# ovens/cookers



## zaskar (Jun 6, 2005)

where's the best (ie cheapest!!!!) place to buy a full oven/grill/hob unit such as a Stoves. Although I've got a wonferfull RV, American cookers are decidedly cr*p and seeing as how wifey is a qualified and enthusiastic cook, the least i can do is give her the tools to work with.

ta 

ps.anyone know if the gas pressure systems are comparable/compatable.
Fitting isn't a problem but I'd preffer not to blow us up!


----------



## olley (May 1, 2005)

Hi zaskar do you mean a domestic cooker? if so you can normally order jets for LPG from the manufacturer. But check before you part with any money.

olley


----------



## Scotjimland (May 23, 2005)

zaskar said:


> Although I've got a wonferfull RV, American cookers are decidedly cr*p and seeing as how wifey is a qualified and enthusiastic cook, the least i can do is give her the tools to work with.


Hi Zaskar, never a truer word spoken, yank cookers are real crap. 
When we bought our RV I was pleased to see the previous owner had fitted a Smev cooker, four rings, oven and grill .. 
As far as I know it was a straight replacement, same gas reg etc..

See it Here... SMEV 401  ...Not cheap but why have a great RV spoiled by a cheap cooker..

Jim


----------



## zaskar (Jun 6, 2005)

Thanks guys.
It's a full unit I'm after for her, preferably an all in one unit such as the 'Stoves'
with hob/grill/oven and lower pan storage.
See what you mean about the price of the Smev :-(
If I could rip the horizontal plate and stupid fan flame burner out of ours and replace it with long thin burner at the back of the oven as used in most U.K caravan/motorhome cookers I'd do that, the down side is that she would loose her grill.


----------



## 88927 (May 10, 2005)

Hi zaskar
Just a thought but have you thought of changing the microwave for a convection type, ie a microwave and cooker and grill.
Would give a lot of functionality at a fraction of the price, and it would fit where your existing microwave is (probably), only down side I can see is it would be 230 Volts.
I've put this link on, although I'm sure you have seen it already

http://www.stoves.co.uk//cmpage.aspx?pageid=121&subsectionid=76&section=browserange

Keith


----------



## zaskar (Jun 6, 2005)

kands said:


> Hi zaskar
> Just a thought but have you thought of changing the microwave for a convection type, ...................
> 
> it's an idea at that, and I know a lot of the newer RV's are coming in with them as standard, but if I told you that 'our lass' is up there with Mr Floyd and Mr Ramsey (without the attitude) then I wouldn't be misleading you that
> ...


----------



## Sparrow (May 10, 2005)

Zaskar if all you need to do is buy a new cooker to get Mrs Z carry on cooking, go for it.
When we are away I end up doing all the cooking and the washing up!!!

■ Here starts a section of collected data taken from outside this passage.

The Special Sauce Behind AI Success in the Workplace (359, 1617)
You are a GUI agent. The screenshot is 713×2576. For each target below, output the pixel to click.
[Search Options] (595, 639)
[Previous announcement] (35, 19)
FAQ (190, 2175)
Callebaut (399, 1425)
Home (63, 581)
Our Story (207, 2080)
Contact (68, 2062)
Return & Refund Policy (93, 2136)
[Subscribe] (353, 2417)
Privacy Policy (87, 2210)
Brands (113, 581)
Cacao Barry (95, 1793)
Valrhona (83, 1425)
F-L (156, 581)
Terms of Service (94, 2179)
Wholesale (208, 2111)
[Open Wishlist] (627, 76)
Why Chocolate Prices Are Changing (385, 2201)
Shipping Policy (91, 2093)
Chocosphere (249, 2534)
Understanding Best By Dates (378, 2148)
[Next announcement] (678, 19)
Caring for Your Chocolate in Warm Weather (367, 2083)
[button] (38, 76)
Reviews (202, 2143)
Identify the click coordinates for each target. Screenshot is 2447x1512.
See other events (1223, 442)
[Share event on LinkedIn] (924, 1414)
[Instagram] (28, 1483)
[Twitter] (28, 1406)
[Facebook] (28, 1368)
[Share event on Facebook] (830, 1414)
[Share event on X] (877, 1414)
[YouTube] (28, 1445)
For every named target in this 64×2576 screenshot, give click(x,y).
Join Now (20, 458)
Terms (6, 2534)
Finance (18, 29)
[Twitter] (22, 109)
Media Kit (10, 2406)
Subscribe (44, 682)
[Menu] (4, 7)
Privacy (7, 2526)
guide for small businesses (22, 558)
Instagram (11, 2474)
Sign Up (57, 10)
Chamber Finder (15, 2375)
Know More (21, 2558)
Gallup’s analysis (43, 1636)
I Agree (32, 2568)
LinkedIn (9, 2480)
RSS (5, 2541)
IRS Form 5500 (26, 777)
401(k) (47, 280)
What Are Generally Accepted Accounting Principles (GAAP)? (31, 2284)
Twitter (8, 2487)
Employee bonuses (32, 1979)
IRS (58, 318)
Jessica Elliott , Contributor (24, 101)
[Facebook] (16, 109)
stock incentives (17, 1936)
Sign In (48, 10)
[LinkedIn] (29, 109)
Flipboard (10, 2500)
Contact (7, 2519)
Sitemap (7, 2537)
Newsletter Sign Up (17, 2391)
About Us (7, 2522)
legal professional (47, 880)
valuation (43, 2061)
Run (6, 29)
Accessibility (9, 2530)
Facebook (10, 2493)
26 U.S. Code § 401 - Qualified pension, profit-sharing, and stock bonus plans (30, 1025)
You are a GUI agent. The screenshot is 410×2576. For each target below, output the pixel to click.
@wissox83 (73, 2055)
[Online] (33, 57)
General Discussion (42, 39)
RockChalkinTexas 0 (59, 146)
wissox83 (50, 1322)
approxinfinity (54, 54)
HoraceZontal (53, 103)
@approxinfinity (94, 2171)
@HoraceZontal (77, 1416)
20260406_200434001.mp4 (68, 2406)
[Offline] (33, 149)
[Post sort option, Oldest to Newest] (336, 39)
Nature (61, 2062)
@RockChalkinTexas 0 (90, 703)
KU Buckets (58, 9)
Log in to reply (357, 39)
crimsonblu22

Still wouldn't trade her in. 
I mean the coach of course. :lol: 
Cheers
Mike


----------



## zaskar (Jun 6, 2005)

The update for this is that this weekend I purchased and fitted a Stoves 500 D.I.T unit.
Cost £395 inc vat for a Hob/Grill/Oven/Pan storage all in one unit.
Bought from Narrow boat chandler Lime Kiln Marina at Wolverhampton which was MUCH cheaper than any R.V dealer or European motorhome dealer I tried.
Unit states that it's suitable for Butane at 26Mb or Propane at 37Mb where-as American on board gas systems run on Propane at 27.5Mb. 
After talking to Stoves technical department, thay assured my that the units are tested down to 25Mb and that the worst that could happen was that it would only run at 80% effieciency, thus possibly not hot enough.
Anyway, fitting took a bit of messing about with the trim to get a nice finish and allow the original oven to be replaced when we part ex in a couple of years.
Missus Z cooked a lovely roast duck with veg last night and declared her acceptance so I can look forward to lots of lovely jubblie!
We'll keep our eye on it's performance in the coming weeks but i recon we're on a winner after 2 R.V's and 6 years of cr*ppy American ovens.


----------



## 88927 (May 10, 2005)

Well done zaskar
We look forward to seeing you at the January get together in Peterborough and then we will all be able to endorse your new cooker (hopefully by sampling some of the delights that come out of it!!!!!). :lol: :lol: :lol: 

Keith


----------



## zaskar (Jun 6, 2005)

kands said:


> Well done zaskar
> We look forward to seeing you at the January get together in Peterborough and then we will all be able to endorse your new cooker (hopefully by sampling some of the delights that come out of it!!!!!). :lol: :lol: :lol:
> 
> Keith


I really quite fancy that rally. Only found out about it yesterday as i only have net access at work and things are hectic at the mo'. My only problems are that a/ i'm starting a new job which I know now is gonna blow my mind.....and b/ in mid January we're going out to Benidorm to see my full timing 'snowbird' parents so I don't know if we'll be able to fit it in.
I'm gonna keep an eye on the rally thread and see how things work out in january. If at all possible, we'll see you thier. 
..........and I'll forewarn Mrs Z re-the cooking!


----------